**GIVEN TEXT:**
# # # # # # #
Editor’s Note: This diary entry is the third in a series of entries describing Teresa Dybvig’s strategies for preparing for an upcoming recital after a long break from performing. Keep posted for further installments. For more about The Well-Balanced Pianist, click on this link: http://www.wellbalancedpianist.com/
Wednesday, September 17
When I wake up, I start thinking happy thoughts. That’s the rule! Troubles will remain safely in place until after the performance. I read my performance script, stretch a bit, and go to the piano. I warm up, start each section, and do a little calm looking/listening/planning-ahead practice.
I sit down and try out my lists of sounds, and learn how to cooperate with the piano. This I accomplish by finding what Dorothy Taubman called the “point of sound” on the keys (a piano technician would call this the “aftertouch”): the little bump in between the top and bottom of the keys. She taught us to aim to this spot and follow through, without stopping, to the bottom of the key, for every note. Every volume and color we want is produced by moving through the point of sound in a particular way.
Nearly thirty years ago, when I first studied the Taubman approach, it was because my hands and arms hurt so badly I could barely brush my hair, let alone play the piano. It’s an understatement to say I was grateful for all the Taubman approach concepts that enabled me to play again, but the point of sound was the first element that made me happy. I have always been a sound person, and learning how to make any piano’s best sound changed my life. If I have only one minute to get to know a piano, I spend it with the point of sound.
The program begins. I successfully remain present while others play; some performances are excellent and moving. A Kuhlau trio for two flutes and piano is a pleasant surprise. I had never heard it before, and I enjoy the combination of classical liveliness and early romantic sentiment.
It’s a good thing that I planned to be present with every performance before my turn comes to play: I am last on the program. Playing with focus and freedom after sitting for an hour is a good challenge for me. When it comes time for me to play, I smile and walk to the piano. I quickly describe the inspiration for Danseuses – a column carved in the shape of a female figure. To tell the truth, at the time I tell them it is layers of figures, but later I learn I was incorrect on that point. Oops! At least I got the column part right.
I sit down, and almost throw my hands up to the piano and start without preparation. In a quick save, I open my sternum, rest my shoulder blades down, and touch the keys, feeling a luxurious connection to the piano. I’m already listening to the pulse, so I sink into it and start the piece.
# # # # # # #
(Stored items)
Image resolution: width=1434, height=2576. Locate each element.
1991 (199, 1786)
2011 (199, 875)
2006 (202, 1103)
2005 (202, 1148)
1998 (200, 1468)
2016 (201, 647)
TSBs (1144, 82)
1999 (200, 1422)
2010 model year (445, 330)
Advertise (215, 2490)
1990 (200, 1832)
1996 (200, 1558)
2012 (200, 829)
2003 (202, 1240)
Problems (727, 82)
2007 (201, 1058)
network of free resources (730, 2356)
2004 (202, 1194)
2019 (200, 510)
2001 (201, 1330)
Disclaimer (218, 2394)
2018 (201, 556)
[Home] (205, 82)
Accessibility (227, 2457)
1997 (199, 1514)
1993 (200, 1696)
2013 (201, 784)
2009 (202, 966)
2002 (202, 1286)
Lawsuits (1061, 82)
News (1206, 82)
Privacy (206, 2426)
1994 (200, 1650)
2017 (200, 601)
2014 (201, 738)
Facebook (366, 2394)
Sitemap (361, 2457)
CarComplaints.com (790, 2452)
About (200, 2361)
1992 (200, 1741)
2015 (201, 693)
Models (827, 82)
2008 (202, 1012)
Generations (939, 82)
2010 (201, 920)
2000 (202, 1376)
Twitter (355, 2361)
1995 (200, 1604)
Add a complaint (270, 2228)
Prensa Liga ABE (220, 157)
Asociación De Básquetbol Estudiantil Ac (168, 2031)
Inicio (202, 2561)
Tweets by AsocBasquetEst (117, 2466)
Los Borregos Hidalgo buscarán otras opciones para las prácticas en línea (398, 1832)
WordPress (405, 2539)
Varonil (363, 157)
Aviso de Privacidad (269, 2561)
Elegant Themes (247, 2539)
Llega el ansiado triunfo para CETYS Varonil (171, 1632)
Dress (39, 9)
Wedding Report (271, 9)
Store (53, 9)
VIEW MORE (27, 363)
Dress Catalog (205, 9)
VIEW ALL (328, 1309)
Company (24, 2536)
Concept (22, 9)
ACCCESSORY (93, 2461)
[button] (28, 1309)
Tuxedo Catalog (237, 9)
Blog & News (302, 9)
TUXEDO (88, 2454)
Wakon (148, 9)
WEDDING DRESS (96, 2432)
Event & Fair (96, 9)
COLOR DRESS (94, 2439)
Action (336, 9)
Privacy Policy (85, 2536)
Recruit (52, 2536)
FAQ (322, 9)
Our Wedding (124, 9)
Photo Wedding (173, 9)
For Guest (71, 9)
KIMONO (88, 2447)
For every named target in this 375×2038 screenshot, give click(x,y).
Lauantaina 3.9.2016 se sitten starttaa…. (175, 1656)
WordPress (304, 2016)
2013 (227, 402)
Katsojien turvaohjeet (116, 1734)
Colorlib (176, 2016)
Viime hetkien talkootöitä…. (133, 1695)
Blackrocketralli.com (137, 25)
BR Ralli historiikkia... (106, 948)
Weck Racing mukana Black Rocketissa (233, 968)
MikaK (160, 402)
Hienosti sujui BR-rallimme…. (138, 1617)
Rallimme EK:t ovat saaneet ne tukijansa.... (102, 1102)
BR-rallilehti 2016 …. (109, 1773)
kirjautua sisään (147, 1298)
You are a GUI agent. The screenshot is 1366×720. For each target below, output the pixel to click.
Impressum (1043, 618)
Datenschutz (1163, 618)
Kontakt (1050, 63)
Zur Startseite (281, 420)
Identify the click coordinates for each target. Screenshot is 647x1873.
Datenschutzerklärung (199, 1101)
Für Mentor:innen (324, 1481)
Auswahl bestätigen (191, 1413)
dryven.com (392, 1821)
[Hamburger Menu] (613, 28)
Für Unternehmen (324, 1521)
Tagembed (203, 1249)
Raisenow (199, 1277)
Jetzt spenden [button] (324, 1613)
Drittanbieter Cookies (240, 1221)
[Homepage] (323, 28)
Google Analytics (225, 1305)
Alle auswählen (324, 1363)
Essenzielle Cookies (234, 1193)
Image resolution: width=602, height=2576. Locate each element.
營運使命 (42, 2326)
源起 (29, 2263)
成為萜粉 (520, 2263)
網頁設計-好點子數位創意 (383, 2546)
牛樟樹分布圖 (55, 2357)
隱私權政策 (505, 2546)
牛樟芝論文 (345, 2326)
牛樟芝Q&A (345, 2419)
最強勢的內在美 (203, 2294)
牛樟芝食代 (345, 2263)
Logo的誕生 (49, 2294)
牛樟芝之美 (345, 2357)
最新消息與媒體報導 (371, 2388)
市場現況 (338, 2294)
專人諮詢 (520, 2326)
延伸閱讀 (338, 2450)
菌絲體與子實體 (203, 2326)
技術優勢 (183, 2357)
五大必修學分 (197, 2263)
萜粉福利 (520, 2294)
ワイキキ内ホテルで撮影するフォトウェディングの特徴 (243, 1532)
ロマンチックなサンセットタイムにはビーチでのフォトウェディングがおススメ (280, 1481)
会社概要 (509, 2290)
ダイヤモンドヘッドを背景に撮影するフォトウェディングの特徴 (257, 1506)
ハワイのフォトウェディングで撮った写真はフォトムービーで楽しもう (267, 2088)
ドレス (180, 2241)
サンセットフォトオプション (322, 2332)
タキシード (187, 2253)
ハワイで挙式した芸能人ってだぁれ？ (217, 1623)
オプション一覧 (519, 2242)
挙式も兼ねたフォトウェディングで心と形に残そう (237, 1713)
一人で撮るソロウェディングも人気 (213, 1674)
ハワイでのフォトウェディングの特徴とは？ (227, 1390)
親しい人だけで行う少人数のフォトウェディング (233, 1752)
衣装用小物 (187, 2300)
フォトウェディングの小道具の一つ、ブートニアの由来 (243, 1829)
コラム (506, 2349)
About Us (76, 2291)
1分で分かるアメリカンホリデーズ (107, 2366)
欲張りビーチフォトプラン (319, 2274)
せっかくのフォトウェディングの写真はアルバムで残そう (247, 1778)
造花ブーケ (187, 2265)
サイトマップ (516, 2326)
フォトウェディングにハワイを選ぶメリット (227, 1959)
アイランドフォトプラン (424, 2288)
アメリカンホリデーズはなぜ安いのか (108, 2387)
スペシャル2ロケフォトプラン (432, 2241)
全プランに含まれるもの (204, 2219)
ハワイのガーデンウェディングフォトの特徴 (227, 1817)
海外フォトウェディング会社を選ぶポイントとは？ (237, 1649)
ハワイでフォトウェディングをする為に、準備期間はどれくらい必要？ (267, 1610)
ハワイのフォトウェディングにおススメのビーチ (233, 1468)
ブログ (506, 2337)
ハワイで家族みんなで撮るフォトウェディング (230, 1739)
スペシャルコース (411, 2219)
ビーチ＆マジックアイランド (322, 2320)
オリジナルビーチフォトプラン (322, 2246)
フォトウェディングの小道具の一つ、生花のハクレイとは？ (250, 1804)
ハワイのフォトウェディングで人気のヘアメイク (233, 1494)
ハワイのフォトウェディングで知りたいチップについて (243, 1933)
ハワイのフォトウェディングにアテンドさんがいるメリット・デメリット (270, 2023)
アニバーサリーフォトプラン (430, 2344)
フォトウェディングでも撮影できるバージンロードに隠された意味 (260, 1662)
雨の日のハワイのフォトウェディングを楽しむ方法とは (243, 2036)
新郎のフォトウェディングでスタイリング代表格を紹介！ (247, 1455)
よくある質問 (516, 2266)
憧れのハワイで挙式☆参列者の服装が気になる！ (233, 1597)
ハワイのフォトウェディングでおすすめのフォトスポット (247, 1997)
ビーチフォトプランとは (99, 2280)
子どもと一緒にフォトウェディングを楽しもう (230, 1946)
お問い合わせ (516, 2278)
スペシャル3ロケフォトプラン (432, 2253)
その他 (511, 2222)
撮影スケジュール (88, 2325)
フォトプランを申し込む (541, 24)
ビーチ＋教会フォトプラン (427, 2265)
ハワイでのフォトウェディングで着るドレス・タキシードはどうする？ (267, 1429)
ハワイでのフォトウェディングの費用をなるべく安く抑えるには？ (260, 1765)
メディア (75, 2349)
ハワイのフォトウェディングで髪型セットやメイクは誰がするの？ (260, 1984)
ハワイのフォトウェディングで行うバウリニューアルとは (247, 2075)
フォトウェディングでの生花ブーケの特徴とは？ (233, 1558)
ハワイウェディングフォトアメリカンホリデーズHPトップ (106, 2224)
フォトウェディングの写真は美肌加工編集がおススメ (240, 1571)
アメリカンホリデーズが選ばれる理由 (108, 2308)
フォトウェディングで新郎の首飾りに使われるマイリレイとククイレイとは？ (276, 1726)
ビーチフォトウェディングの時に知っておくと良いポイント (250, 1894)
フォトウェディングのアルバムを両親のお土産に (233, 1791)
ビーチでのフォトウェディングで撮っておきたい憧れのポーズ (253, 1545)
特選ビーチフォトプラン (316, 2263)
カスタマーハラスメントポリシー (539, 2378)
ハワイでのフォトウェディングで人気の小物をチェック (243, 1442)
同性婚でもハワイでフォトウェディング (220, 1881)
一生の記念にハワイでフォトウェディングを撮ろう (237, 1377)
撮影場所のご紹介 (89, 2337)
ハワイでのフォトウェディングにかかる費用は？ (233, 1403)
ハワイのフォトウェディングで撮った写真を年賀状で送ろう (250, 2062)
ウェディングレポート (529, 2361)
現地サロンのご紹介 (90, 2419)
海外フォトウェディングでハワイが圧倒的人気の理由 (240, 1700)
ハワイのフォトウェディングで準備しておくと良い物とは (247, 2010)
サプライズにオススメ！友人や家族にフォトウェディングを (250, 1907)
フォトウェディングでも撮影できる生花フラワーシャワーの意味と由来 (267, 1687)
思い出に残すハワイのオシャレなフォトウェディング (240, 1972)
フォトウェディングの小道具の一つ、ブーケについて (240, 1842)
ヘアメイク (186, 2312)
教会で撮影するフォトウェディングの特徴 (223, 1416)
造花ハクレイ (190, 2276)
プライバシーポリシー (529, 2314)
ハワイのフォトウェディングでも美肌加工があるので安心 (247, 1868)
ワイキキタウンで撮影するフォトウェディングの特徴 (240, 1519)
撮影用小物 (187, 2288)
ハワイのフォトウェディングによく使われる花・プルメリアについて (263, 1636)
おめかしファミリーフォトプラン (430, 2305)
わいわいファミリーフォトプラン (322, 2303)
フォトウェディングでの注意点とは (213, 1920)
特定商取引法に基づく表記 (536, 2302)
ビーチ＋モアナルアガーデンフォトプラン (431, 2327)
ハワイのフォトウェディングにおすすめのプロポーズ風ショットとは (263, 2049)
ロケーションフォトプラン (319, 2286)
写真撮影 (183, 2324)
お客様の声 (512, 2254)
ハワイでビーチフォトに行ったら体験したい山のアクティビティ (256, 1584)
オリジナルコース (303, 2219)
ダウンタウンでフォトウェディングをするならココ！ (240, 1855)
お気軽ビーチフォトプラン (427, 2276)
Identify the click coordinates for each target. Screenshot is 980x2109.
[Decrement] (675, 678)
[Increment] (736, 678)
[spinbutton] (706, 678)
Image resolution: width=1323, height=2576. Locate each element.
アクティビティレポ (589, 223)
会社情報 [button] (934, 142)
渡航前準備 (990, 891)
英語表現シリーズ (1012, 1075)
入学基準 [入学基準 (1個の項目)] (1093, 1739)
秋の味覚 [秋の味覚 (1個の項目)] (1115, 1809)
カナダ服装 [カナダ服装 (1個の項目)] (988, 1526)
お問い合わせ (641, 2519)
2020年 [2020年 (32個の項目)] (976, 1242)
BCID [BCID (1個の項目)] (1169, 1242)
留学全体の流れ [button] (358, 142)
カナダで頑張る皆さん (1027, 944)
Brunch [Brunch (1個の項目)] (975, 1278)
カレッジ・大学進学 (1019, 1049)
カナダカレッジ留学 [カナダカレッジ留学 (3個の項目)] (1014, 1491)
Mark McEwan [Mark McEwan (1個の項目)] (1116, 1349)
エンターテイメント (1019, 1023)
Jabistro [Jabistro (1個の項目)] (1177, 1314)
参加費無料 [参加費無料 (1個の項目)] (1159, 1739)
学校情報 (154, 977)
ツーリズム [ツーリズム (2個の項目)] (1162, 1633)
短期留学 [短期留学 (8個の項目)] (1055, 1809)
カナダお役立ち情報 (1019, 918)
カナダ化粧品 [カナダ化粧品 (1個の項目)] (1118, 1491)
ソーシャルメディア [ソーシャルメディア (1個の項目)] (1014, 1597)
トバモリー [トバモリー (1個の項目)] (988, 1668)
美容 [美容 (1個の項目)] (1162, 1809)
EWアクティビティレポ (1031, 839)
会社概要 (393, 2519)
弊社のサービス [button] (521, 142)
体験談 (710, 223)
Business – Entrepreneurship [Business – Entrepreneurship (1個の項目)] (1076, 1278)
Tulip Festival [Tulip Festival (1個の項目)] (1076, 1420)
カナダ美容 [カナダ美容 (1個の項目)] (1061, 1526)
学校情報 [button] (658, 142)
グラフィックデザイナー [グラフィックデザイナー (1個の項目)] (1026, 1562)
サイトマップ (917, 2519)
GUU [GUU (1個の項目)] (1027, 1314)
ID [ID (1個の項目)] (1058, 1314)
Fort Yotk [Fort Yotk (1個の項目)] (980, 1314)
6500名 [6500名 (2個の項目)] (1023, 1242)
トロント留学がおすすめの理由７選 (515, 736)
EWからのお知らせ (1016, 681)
# # # # # # #
**EXERCISE OBJECTIVE:** Carry on the recital diary entry from the point where it stops. This data is separate material and not part of the recital diary entry.

**OUTPUT FOR THIS EXERCISE:**
Debussy packs a lot of action in these two pages – he asks us to create several sensuous chordal layers while jumping constantly from region to region of the piano. The secret for me is such freedom in jaw and torso that I can move quickly to the next chord, and have lots of time to make whatever sound I want. There is just one smudged note –a chance to practice instant forgiveness! – but mostly, I am immersed in music, and enjoying it. The scherzo really does go just the way I want. The big surprise is the trio. As planned, I move directly from the first iteration of the scherzo to the best attitude of my body for starting the scherzo. From then on, it goes so well that I don’t need any of my cues – jaw, shoulder blades, dynamics, anything. My hands play it with no instruction from me. My husband later tells me this sounds creepy to him, but I love it! I listen to the music inside me, and the sound comes out in to the room with no effort on my part. The Rondo is… fine. Some sections feel a little wild, and I have a disappointing stumble in the coda. It’s a little late to realize I neglected to write a strong finish into my performance script! Next time… On the positive side, I feel engaged in the shifting moods – welcoming, happy, thinking, arm-waving, joking. And they seem to come out. People’s remarks to me afterwards are warm and specific.
After lunch, I listen to the recording. This pedal is still okay! I like the Debussy. I have put a lot of attention on Beethoven’s fussy 2nd-beat staccato, while still creating a nice downbeat sound. That is working; now it’s time for attention to larger groupings. The Rondo did not thrill me. Happily, I recognize several concrete ways to improve it.
I get to work. Wow, I’m tired! Just 10 minutes of performance took a lot out of me. Still, I get involved and make progress on that Rondo. I listen for even 16ths and make sure I have a good preparation for my left 5th finger when it starts a motive. I also do slow practice on Debussy’s moto perpetuo Le vent dans la plaine. More of that lies in store for me, but at the moment I heartily feel I deserve my swim in the Sound.
Teresa Dybvig is founder and director of The Well-Balanced Pianist, an organization which presents programs across North America based on an integrated approach to teaching, learning, and performing. Previously on the faculty of the Taubman and Golandsky Institutes, Dr. Dybvig now teaches privately in Long Island, Manhattan, Chicago, and Denver. She specializes in helping pianists with playing-related injuries.